ES 101: Disruptive Technologies That Change the World (3)

Lecture: 3 hours. Concept of digital age, technology and modern communications, understanding various routinely used technical terms and commonly known computer and communications components and devices; understanding digital voice, video and data communication, mobile communication and communication through internet; ill effects such as radiation, invasion of privacy, unethical usages and protection from them; assessment of learning. (The course does not apply to ES major.) Pre-requisite: GE Math eligibility.

GE Area: This course meets GE Area B3 requirement.

ES 102: Introduction to Engineering Technology Laboratory (1)

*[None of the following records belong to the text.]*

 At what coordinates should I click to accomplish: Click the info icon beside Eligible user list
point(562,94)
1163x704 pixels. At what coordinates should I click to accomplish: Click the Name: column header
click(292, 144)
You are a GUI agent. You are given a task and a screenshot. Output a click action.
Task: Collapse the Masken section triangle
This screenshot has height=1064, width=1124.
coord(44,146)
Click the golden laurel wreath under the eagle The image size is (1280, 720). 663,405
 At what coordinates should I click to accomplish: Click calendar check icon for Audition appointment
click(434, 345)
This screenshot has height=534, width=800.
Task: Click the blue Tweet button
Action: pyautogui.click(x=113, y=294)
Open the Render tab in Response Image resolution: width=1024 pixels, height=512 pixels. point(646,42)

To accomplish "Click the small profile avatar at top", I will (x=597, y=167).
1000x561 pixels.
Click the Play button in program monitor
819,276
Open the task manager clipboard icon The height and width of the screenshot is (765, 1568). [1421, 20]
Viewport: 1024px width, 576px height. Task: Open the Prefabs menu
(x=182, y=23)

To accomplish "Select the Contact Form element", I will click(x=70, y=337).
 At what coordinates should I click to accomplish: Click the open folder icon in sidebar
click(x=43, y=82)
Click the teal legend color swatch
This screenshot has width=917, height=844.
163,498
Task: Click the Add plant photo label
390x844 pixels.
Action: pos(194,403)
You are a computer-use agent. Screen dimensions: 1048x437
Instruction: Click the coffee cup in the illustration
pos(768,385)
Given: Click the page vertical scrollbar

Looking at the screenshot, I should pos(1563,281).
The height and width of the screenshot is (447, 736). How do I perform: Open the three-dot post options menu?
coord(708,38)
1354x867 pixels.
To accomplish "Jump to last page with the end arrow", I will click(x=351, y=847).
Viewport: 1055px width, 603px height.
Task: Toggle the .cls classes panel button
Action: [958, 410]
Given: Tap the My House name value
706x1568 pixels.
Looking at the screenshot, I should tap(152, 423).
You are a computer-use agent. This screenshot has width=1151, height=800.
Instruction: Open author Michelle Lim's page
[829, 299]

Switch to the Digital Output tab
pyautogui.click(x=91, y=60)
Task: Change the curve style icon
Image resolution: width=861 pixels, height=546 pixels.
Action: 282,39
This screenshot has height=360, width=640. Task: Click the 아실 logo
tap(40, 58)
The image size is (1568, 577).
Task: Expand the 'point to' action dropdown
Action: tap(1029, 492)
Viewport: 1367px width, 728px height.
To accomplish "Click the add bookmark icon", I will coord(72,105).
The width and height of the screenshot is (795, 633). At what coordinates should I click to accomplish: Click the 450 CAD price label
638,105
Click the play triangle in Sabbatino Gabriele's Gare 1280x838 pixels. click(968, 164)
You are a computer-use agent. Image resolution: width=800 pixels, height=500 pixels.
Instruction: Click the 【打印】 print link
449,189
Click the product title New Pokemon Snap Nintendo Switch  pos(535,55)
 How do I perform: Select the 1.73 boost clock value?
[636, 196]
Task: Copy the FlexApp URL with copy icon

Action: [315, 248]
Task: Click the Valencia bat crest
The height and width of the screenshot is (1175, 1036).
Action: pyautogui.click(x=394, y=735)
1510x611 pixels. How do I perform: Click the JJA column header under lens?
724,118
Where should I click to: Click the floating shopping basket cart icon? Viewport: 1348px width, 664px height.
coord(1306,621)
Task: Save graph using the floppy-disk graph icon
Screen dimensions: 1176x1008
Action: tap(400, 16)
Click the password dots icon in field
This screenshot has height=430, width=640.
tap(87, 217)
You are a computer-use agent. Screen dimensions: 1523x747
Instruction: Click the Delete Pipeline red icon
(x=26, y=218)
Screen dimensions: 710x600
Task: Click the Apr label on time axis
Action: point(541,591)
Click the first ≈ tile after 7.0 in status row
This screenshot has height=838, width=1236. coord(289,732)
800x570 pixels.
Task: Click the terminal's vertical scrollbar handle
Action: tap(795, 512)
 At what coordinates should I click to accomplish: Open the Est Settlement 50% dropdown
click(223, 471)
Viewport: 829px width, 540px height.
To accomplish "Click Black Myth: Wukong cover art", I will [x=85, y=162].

Laboratory: 3 hours. Laboratory to demonstrate the concepts in electricity and electronics by hands-on experimentations. (Does not apply to EE majors.)

GE Area: This course meets the GE science laboratory requirement.

ES 104: Oral Communications in the Information Age (3)

Lecture, 3 hours. This course explores the importance of modern oral communications and the influence of digital technologies that allow us to communicate with anyone, anywhere, at any time. The main course goal is for you to develop more effective oral communication skills when sharing technical information with members of diverse audiences. Main course methods include developing a process for communicating about solutions to technical problems, researching, writing, speaking, analyzing, thinking critically, designing, building (in the Maker Space), and catering to audience members' needs.

GE Area: This course meets GE Area A1 requirement.

ES 301: Disruptive Technologies That Change the World (3)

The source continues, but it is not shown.